Advise the case and their caregivers of the nature of the infection and its mode of transmission.
Educate about hygiene, especially hand cleaning.
All people who have had close physical contact (for example, household) with a symptomatic case or who have been exposed to the same water, food or other material suspected to be the source of infection.
Investigate contacts who are symptomatic.
Contacts do not need to be excluded from work, school or other activities unless symptoms develop.
Advise all contacts of the incubation period and typical symptoms of giardiasis, and to seek early medical attention if symptoms develop.
Identification of source
Check for other cases in the community. Investigate potential food and water sources of infection only if there is a cluster of cases or an apparent epidemiological link.
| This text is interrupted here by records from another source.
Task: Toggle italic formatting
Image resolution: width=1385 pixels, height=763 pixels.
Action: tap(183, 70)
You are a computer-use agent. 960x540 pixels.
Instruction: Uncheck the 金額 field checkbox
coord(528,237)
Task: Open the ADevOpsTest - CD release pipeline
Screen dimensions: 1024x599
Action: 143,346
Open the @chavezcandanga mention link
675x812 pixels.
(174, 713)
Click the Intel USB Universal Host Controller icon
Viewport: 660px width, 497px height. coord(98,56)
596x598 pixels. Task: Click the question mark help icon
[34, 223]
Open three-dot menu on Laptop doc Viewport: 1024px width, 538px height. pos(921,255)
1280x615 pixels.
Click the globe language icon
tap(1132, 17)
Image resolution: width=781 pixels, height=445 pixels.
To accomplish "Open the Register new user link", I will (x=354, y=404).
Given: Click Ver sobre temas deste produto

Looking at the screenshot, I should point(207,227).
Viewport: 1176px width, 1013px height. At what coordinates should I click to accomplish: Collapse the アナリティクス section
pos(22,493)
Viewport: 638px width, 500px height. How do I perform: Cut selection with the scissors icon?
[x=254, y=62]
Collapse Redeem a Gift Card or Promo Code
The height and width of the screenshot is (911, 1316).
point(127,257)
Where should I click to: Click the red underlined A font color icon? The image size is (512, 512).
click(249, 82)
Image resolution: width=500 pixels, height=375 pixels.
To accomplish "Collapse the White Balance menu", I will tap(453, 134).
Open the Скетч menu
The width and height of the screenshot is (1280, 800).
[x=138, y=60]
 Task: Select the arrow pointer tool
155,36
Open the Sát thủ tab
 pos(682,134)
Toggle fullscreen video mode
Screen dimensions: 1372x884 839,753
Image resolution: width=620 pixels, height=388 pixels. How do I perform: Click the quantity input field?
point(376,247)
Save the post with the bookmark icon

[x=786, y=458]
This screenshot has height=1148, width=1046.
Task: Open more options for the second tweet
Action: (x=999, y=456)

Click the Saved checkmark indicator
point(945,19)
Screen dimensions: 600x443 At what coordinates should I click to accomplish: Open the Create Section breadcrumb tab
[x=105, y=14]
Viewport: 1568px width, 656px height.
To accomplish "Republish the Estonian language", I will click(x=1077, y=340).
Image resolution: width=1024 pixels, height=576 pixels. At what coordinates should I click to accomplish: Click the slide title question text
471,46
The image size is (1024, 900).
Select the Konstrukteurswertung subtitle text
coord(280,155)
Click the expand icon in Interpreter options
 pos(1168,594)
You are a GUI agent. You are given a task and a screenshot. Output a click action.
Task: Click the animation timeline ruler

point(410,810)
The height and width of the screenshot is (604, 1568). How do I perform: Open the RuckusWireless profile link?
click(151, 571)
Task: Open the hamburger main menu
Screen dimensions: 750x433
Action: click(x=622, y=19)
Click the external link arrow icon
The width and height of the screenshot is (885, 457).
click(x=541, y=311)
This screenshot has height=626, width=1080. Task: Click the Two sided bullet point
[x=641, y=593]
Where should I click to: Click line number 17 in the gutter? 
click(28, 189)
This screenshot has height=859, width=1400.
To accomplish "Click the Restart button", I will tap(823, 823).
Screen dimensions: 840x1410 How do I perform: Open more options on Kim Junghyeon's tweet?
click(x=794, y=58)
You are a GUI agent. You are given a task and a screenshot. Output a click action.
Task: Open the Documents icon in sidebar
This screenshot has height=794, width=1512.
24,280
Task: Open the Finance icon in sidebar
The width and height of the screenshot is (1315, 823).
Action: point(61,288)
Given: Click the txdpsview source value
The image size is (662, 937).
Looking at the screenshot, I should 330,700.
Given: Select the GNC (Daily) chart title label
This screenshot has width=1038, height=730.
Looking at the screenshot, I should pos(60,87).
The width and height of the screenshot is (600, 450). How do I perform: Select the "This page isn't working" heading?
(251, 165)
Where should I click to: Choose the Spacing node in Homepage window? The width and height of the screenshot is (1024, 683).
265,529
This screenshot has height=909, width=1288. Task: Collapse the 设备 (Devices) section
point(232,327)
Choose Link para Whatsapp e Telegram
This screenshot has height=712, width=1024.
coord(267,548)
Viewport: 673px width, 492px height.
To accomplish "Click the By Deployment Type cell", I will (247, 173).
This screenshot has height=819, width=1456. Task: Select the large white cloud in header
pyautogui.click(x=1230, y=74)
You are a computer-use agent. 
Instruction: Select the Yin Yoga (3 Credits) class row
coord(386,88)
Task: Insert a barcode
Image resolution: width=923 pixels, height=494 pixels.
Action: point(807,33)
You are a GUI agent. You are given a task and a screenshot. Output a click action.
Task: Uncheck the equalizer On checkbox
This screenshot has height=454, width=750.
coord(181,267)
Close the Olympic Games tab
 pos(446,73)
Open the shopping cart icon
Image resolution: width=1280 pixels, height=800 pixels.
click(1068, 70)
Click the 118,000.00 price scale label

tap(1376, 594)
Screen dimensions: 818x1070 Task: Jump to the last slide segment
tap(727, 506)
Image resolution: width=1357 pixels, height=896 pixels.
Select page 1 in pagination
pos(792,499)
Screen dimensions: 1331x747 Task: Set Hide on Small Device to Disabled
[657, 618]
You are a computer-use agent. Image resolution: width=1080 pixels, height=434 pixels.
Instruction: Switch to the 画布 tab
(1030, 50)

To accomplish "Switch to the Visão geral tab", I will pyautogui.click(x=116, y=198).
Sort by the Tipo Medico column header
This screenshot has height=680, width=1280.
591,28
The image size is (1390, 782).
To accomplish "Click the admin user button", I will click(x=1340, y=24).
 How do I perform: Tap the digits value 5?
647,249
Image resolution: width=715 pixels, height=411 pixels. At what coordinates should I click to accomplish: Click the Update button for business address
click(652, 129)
If indicated, check water supply for microbiological contamination and compliance with the latest New Zealand drinking-water standards (Ministry of Health 2008). Liaise with the local territorial authority staff to investigate potential water or pool sources of infection.
Clean areas and articles soiled with stools (for details, see Appendix 1: Disinfection).
Consider a media release and direct communication with relevant early childhood services, other institutions and health professionals to encourage prompt reporting of symptoms. In communications with doctors, include recommendations regarding diagnosis, treatment and infection control.
If a water supply is involved, liaise with the local territorial authority to inform the public. Advise on the need to boil water.
In early childhood services or other institutional situations, ensure satisfactory facilities and practices regarding hand cleaning; nappy changing; toilet use and toilet training; preparation and handling of food; and cleaning of sleeping areas, toys and other surfaces.
Educate the public about safe food preparation.
Hand-cleaning facilities should be available and used after contact with animals. Young children should be supervised during contact with animals and during hand cleaning. Food-related activities should be separated from areas that house animals. Domestic animals with diarrhoea should be taken to a veterinarian for assessment and treatment.
Ensure complete case information is entered into EpiSurv.
Where food/food businesses are thought to be involved inform the Ministry for Primary Industries.
If an outbreak occurs, contact the Ministry of Health Communicable Diseases Team and outbreak liaison staff at ESR, and complete the Outbreak Report Form.
- Ministry of Health. 2008. Drinking-water Standards for New Zealand 2005 (Revised 2008). Wellington: Ministry of Health.